Segment Start: Record set

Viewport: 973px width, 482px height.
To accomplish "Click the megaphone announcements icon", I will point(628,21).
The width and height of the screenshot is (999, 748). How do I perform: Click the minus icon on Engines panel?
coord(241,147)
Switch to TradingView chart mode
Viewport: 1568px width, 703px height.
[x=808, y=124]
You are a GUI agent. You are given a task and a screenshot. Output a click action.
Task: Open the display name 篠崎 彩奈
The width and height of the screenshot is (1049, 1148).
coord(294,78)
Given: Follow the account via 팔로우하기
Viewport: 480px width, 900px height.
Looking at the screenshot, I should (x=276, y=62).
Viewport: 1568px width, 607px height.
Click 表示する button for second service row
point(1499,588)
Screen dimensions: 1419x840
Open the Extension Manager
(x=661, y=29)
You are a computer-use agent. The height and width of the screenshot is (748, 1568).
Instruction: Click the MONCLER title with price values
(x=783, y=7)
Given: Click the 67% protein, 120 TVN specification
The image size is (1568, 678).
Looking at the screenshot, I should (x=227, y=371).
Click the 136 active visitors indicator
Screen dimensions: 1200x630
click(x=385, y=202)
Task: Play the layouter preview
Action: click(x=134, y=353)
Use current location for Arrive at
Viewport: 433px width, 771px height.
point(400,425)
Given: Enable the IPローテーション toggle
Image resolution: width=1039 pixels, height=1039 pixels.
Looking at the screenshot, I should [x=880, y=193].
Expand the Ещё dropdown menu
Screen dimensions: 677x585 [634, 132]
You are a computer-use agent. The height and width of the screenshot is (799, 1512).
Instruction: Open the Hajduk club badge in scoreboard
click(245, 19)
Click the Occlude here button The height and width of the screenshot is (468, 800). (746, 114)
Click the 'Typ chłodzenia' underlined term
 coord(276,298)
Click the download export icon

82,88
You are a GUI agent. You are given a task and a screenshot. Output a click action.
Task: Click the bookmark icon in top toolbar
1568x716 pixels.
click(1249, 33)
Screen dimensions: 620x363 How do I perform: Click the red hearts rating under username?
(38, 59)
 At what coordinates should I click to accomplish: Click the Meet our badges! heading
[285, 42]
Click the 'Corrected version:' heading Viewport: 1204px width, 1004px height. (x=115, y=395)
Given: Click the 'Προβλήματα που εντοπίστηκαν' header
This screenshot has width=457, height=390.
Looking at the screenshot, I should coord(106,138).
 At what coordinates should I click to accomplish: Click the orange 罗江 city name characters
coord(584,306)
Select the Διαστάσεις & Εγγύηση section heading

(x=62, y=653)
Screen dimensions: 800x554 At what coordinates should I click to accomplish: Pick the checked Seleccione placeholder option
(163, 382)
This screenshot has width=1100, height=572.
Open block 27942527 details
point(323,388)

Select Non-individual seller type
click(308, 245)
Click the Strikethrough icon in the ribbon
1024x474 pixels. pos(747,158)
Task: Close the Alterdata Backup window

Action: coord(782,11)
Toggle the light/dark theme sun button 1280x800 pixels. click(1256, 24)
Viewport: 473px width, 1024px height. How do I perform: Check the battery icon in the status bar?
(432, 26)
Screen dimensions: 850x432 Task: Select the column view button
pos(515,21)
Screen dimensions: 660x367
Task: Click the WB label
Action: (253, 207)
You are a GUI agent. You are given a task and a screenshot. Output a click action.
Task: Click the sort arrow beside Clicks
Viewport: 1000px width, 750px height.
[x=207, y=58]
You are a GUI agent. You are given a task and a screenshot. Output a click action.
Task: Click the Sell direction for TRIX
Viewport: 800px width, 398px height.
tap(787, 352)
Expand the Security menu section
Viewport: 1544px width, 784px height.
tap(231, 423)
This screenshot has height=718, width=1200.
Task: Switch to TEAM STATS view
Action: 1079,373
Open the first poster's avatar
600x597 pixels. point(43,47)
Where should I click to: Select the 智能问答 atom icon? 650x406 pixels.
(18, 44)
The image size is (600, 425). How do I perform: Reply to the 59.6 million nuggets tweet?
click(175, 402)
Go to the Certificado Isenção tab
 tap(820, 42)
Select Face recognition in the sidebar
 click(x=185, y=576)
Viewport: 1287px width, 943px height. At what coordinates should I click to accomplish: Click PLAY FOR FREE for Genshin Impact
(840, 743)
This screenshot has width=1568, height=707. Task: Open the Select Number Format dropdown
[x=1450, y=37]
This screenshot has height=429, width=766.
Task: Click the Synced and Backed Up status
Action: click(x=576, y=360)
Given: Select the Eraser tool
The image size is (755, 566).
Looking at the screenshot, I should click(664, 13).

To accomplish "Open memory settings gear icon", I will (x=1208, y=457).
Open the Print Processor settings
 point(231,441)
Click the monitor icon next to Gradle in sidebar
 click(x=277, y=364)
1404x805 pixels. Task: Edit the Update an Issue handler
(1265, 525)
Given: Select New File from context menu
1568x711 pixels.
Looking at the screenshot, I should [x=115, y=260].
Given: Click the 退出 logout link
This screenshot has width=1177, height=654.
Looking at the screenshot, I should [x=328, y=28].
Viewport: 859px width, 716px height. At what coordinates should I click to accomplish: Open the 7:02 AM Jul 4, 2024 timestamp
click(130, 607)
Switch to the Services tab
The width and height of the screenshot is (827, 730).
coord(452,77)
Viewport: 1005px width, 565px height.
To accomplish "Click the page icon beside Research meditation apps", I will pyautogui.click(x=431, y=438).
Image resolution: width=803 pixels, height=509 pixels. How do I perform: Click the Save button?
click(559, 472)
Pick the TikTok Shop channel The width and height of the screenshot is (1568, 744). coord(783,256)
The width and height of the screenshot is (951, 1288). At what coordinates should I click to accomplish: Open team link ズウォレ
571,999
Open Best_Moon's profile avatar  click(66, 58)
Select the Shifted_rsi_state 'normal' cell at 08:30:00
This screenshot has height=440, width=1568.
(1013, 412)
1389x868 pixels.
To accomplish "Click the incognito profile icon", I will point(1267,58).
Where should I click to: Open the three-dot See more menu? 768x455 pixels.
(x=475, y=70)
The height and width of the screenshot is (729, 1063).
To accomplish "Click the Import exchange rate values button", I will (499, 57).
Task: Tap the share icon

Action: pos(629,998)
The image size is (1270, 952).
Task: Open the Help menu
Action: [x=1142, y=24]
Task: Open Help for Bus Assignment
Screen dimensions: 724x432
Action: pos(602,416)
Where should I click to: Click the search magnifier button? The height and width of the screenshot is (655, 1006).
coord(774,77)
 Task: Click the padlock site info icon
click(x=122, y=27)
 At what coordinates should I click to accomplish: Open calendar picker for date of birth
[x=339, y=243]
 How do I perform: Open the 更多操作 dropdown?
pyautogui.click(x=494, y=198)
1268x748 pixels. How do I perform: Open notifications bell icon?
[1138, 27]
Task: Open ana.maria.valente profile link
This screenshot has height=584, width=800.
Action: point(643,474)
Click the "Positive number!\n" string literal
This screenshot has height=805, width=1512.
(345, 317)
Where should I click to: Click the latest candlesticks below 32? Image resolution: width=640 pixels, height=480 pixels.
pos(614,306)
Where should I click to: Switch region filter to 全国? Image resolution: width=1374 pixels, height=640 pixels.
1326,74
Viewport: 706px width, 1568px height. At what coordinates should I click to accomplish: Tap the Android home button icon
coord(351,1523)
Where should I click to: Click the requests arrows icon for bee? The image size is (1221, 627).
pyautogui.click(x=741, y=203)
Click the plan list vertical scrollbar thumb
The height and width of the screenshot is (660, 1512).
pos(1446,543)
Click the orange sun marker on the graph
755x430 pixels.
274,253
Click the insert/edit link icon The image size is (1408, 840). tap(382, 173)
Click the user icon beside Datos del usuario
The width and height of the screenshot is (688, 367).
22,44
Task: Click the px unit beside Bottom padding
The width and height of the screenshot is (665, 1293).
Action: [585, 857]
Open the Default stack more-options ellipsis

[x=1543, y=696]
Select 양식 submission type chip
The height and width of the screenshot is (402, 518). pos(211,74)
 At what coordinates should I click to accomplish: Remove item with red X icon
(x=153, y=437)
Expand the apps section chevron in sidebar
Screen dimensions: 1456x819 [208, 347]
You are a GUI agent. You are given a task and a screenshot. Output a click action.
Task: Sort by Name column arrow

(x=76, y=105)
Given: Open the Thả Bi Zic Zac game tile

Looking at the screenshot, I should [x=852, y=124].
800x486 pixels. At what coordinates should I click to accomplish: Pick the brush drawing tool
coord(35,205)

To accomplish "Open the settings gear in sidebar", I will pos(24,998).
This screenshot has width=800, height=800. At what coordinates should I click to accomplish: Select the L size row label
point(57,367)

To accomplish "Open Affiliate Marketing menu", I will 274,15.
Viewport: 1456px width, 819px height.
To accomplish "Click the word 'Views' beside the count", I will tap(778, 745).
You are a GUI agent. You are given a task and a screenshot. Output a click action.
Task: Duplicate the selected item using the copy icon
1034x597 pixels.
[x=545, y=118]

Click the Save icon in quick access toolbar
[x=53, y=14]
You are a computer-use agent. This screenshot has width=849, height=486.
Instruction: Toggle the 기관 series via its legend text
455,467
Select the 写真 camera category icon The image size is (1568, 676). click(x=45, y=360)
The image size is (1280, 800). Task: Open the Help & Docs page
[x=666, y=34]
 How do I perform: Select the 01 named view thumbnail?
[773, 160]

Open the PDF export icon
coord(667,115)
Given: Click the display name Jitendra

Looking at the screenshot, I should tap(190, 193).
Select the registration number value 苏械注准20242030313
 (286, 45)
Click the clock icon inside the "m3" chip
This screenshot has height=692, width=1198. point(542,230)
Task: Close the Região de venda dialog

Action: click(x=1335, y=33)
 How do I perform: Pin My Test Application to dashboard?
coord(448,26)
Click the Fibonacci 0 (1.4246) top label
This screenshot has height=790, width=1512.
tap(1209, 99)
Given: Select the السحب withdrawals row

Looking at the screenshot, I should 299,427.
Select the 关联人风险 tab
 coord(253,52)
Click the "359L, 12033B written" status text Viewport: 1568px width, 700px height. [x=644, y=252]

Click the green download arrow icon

Segment End: Record set

§ **Problem description**
The lines needed are those in the data above that hold the string "beside"; copy each of them.

§ **Response**
Task: Click the sort arrow beside Clicks
To accomplish "Click the page icon beside Research meditation apps", I will pyautogui.click(x=431, y=438).
Click the user icon beside Datos del usuario
Task: Click the px unit beside Bottom padding
To accomplish "Click the word 'Views' beside the count", I will tap(778, 745).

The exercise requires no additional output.